Working data START

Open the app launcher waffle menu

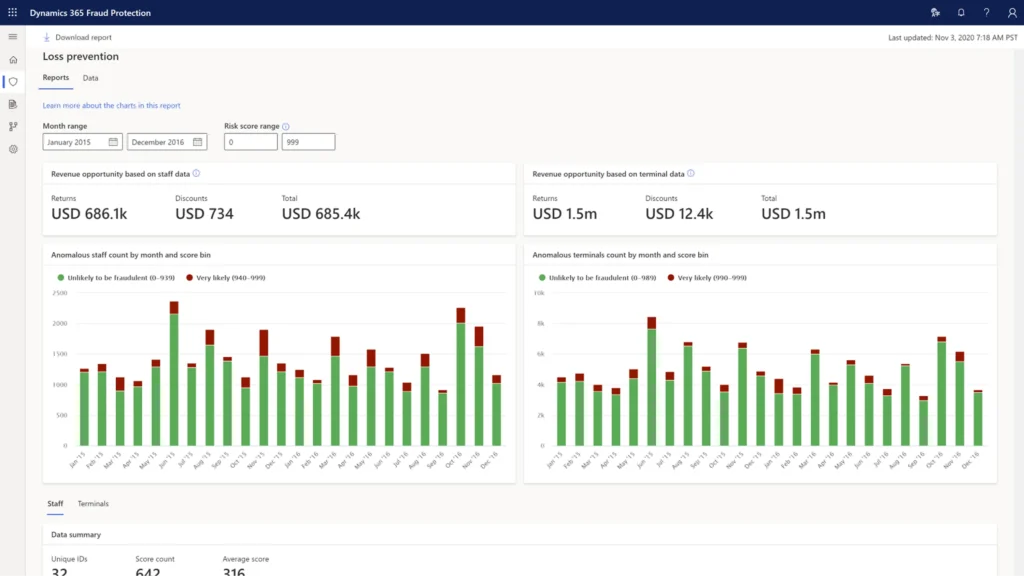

Working data END
Working data START

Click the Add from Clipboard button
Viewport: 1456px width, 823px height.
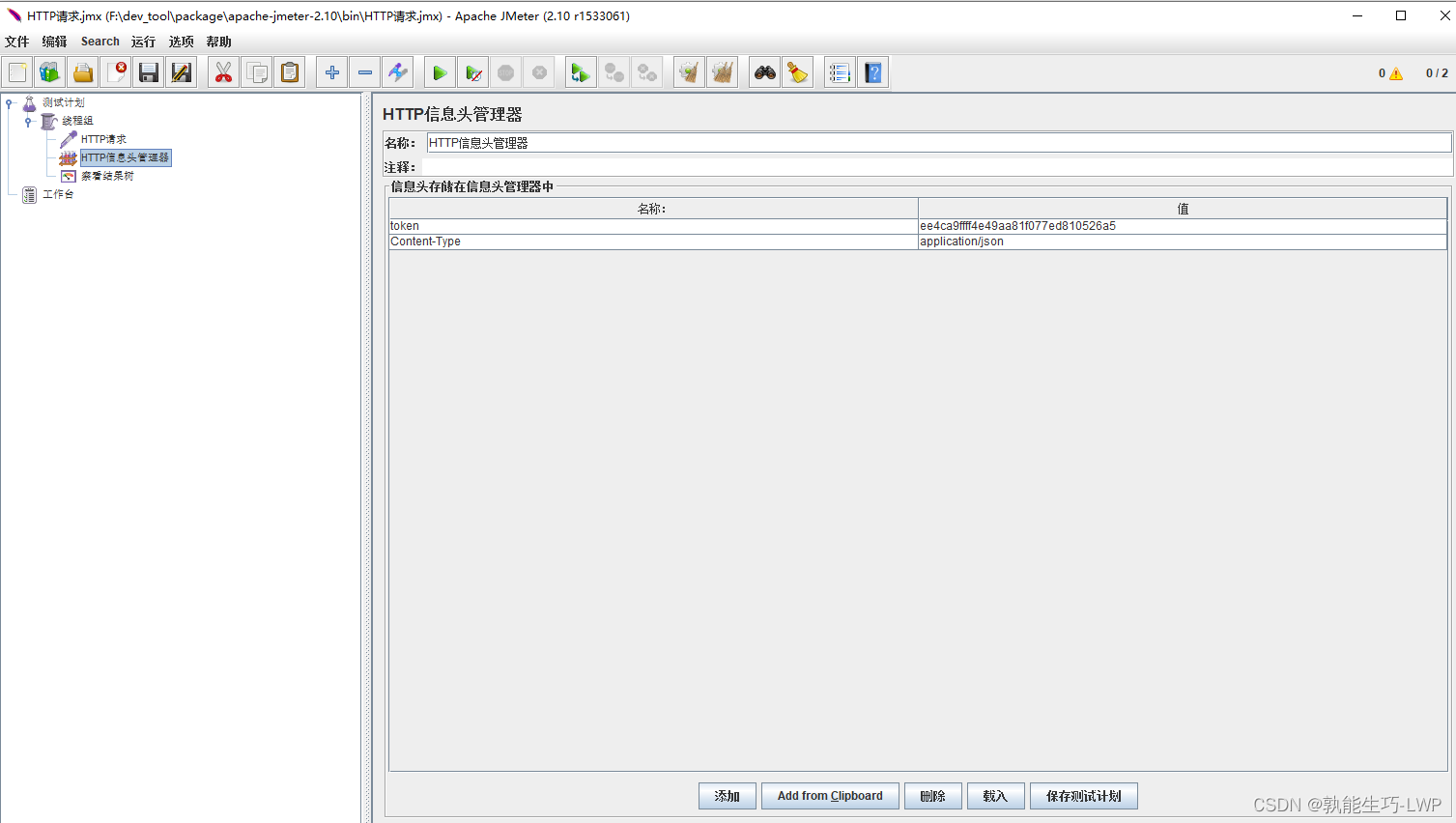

Working data END
Working data START

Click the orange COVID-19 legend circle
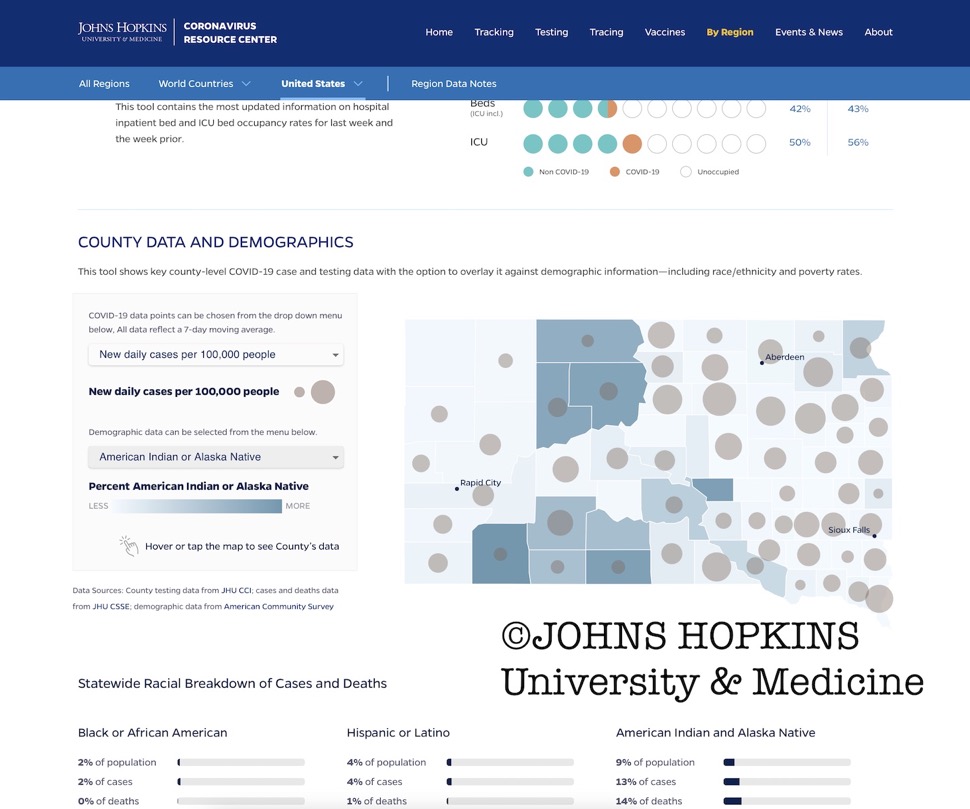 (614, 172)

Working data END

_How to complete this task_. Taking the entries above, write out exactly each line from the one holding "Click the Add from Clipboard button" to the one holding "Viewport: 1456px width, 823px height.", both included, and stop there.

_Exercise result_.
Click the Add from Clipboard button
Viewport: 1456px width, 823px height.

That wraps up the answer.